● **WRITTEN EXERCISE**: Format the data from the line with "Task: Click the error code value 0x0" up to and including the line with "click(230, 337)" as a numbered list. Skip blank lines and leave the pictures out.

◇ ◇ ◇ ◇

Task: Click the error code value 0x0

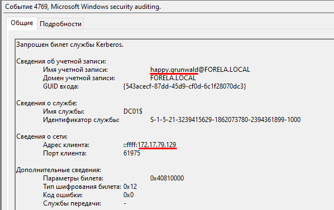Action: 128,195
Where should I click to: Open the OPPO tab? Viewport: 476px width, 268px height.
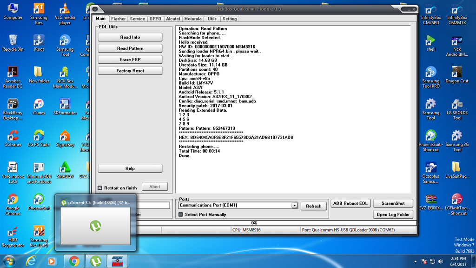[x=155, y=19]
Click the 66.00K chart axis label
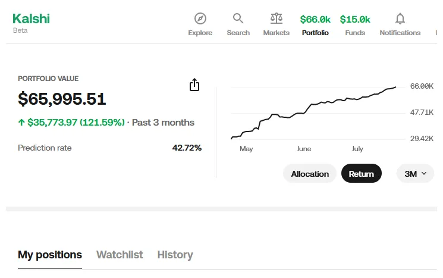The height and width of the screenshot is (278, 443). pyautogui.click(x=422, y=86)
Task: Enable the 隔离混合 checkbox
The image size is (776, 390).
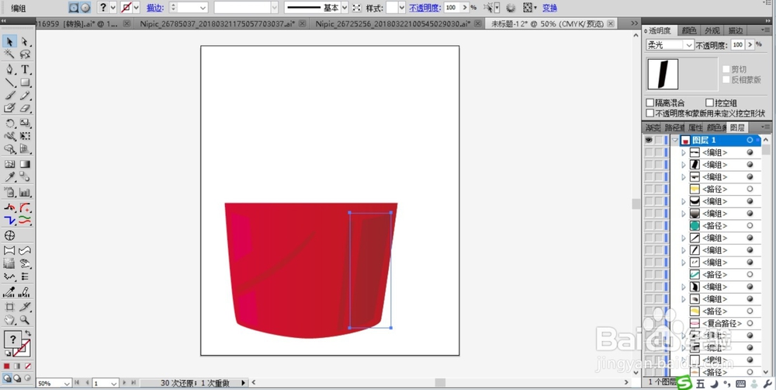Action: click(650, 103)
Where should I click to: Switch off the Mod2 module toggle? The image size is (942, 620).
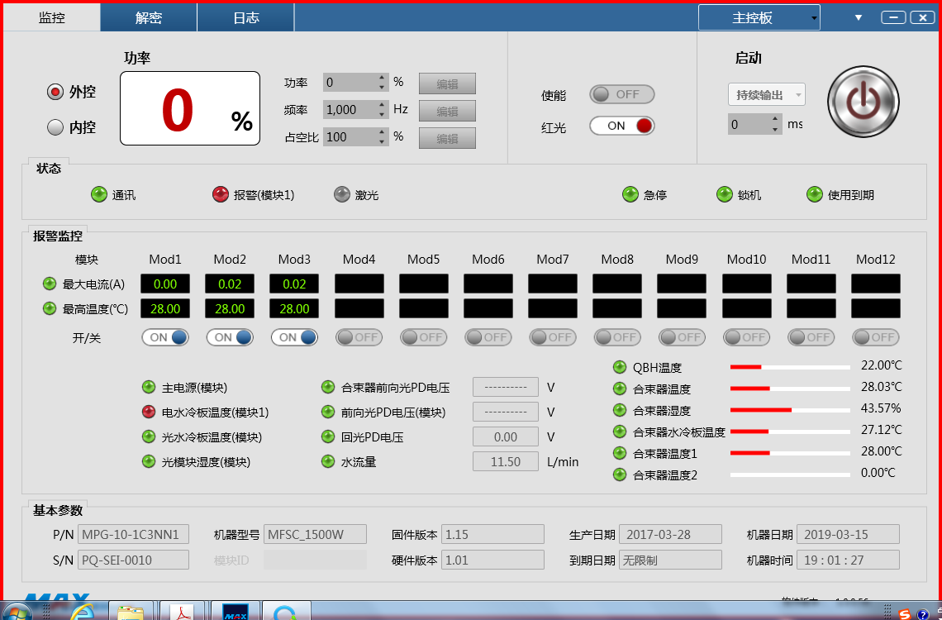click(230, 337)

◇ ◇ ◇ ◇

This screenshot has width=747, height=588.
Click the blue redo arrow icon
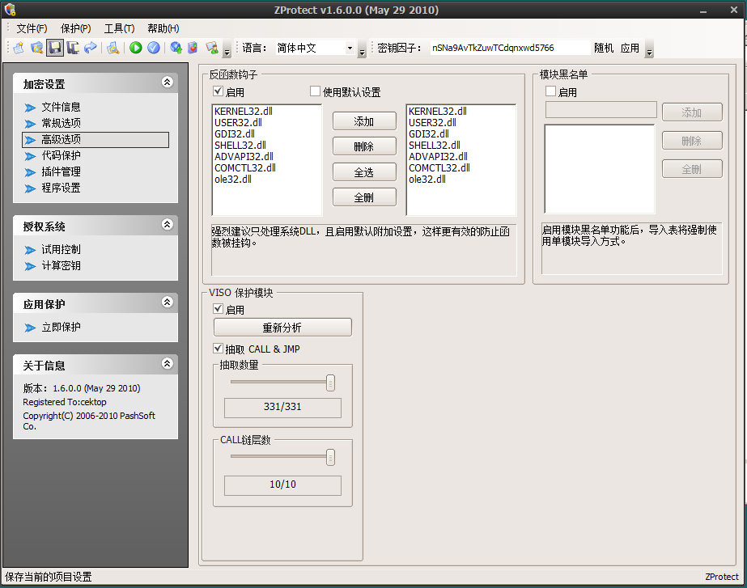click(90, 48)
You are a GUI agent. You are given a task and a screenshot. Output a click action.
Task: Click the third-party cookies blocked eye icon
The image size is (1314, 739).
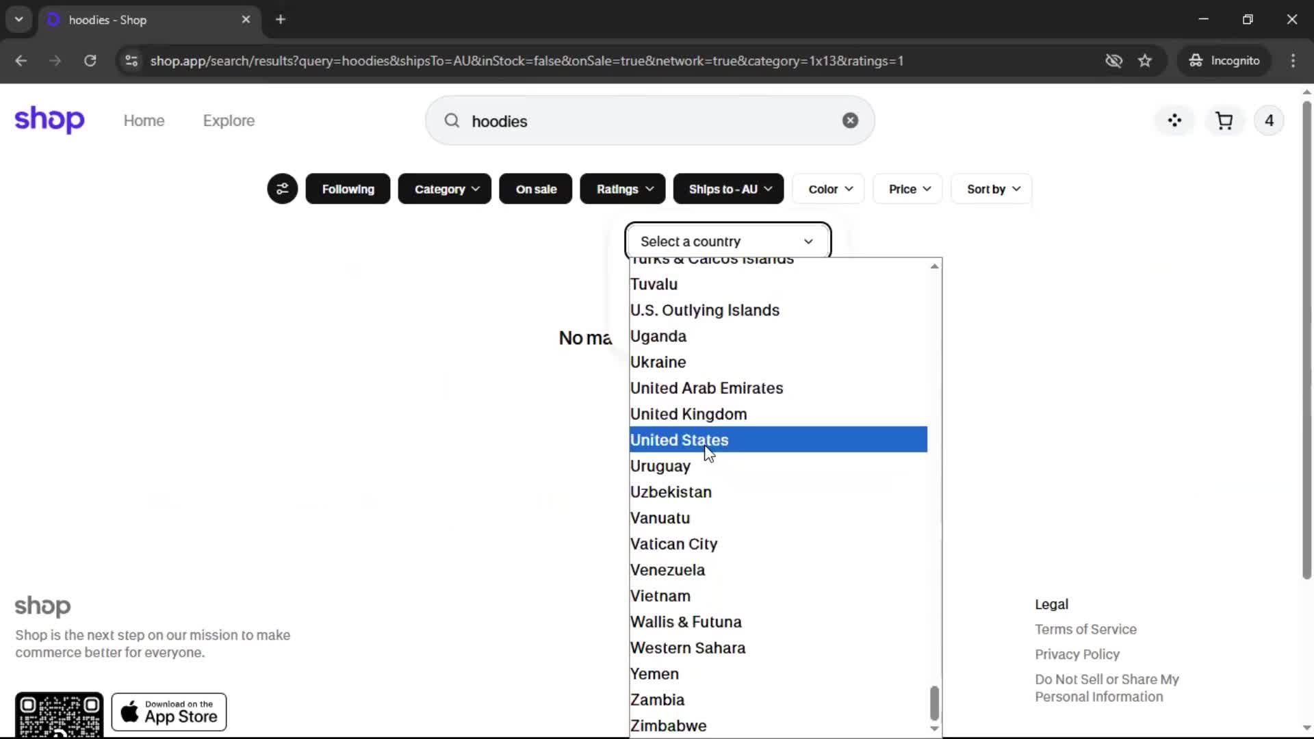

◇ ◇ ◇ ◇

● **COMPLETE RESPONSE**:
1. Task: Click the error code value 0x0
2. Action: 128,195
3. Where should I click to: Open the OPPO tab? Viewport: 476px width, 268px height.
4. [x=155, y=19]
5. Click the 66.00K chart axis label
6. The height and width of the screenshot is (278, 443). pyautogui.click(x=422, y=86)
7. Task: Enable the 隔离混合 checkbox
8. The image size is (776, 390).
9. Action: click(650, 103)
10. Where should I click to: Switch off the Mod2 module toggle? The image size is (942, 620).
11. click(230, 337)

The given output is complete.